Wally driving Jonah back home in his blue Chevy. Wally flicking the station away from Billie Holiday singing “Strange Fruit.”

“Dammit!” Jonah dialing the station back.

“What the hell?” Wally saying as his fingers spring back to the radio dial.

Jonah’s grip on his hand now, clasping tight. “I’m listening.”

“Damn mournful if you ask me.” Wally holding his gaze steady on the road but out of the corner of his eye glinting the redfaced ire on Jonah’s face. “Besides, it’s my truck.”

Jonah slamming his fist into the dashboard.

Wally swinging the wheel and wrenching the truck off road onto the gravel. “Let’s have this out!”

The two of them, forms swaying among the cattails, the roadside ditch sloping their bodies down. Jonah swings a punch to Wally’s ribs but Wally yanks away in time—a dance he learned many a time proving his manhood on the deck of a swaying ship. Wally pulls his punches, teases Jonah down into the marshy wet, then an embrace, a kiss, lips stunned by the prickle of sandpaper stubble.

“What the hell was that?” Jonah says, too winded to yell.

“Anything you want it to be,” Wally says. For a moment neither flinches, forearm muscles taut beneath the rolled-up cuffs of their workshirts, the setting sun glinting copper and black off the thick hair on their wrists. Wally pulls Jonah back in close.

Glenn Miller’s “Moonlight Serenade” playing on the drive back to Jonah’s place, both men quiet, their hands occasionally knotting together on the truck’s stick shift.

The rest is as easy as the diurnal undulations of tide: a back and forth, the steady increase of water levels followed by a letting go. Clench, release.

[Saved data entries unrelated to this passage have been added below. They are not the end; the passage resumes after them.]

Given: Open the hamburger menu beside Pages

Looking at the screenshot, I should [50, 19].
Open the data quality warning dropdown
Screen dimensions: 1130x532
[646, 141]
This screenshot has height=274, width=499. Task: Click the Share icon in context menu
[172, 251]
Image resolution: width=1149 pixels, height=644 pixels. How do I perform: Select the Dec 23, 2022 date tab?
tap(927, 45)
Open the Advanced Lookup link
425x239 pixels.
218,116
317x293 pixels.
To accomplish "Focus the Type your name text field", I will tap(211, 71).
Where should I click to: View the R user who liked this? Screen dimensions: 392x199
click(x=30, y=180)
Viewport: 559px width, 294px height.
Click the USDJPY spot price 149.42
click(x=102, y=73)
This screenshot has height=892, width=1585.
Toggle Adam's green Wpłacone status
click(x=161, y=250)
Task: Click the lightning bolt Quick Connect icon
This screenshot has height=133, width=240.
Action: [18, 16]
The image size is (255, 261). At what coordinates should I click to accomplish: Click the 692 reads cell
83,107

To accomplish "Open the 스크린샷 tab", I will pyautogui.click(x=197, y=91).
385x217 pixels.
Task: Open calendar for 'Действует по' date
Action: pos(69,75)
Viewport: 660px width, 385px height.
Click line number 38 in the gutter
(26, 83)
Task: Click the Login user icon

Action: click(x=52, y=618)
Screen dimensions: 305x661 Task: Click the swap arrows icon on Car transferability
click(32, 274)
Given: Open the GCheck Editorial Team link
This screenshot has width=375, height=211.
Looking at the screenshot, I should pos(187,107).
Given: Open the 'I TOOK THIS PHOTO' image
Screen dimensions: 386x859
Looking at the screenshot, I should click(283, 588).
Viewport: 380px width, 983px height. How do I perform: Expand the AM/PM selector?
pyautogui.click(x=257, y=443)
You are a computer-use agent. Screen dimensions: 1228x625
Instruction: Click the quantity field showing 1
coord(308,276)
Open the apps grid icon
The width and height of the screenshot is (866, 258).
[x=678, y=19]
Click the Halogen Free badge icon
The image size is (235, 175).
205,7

Months turned to years, Jonah and Wally composing a steady rhythm of work and touch, labor and affection. Artemio sprouting like a pole bean, learning a waterman’s ways, the deft means of ropes, knots, and nets. Wally getting ready to purchase his own boat and expand their business into a partnership. But what neither Wally Calletano nor Jonah Bywater, Jr. cared to notice was Norah hovering about the edges of their entanglement. Norah as she scrubbed and beat Wally’s scent off Jonah’s shirts—cotton smashed and grated against lava rocks. Norah neglected.

Wally driving back from Annapolis after seeing the perfect boat: he’d been ready to strike a deal but something at the back of his brain kept bugging him. Better have Jonah take a look. But what he met as he pulled into the Bywater driveway was Norah sobbing into the deputy’s arms, Artemio steadying himself against the police car’s trunk, Jonah’s absence palpable as a cold front heavying the air. Artemio’s blue eyes hard as steel catching Wally’s gaze and saying, “The water’s took him. Dad’s gone.”

Search parties, trawlers, nets: no body.

Launching the skiff out into the Chesapeake, circling the waters where Norah claimed she’d last seen Jonah, searching for his lover’s body, Wally came to know the truth of his existence: that everything he could have every truly loved was taken up all too soon by water.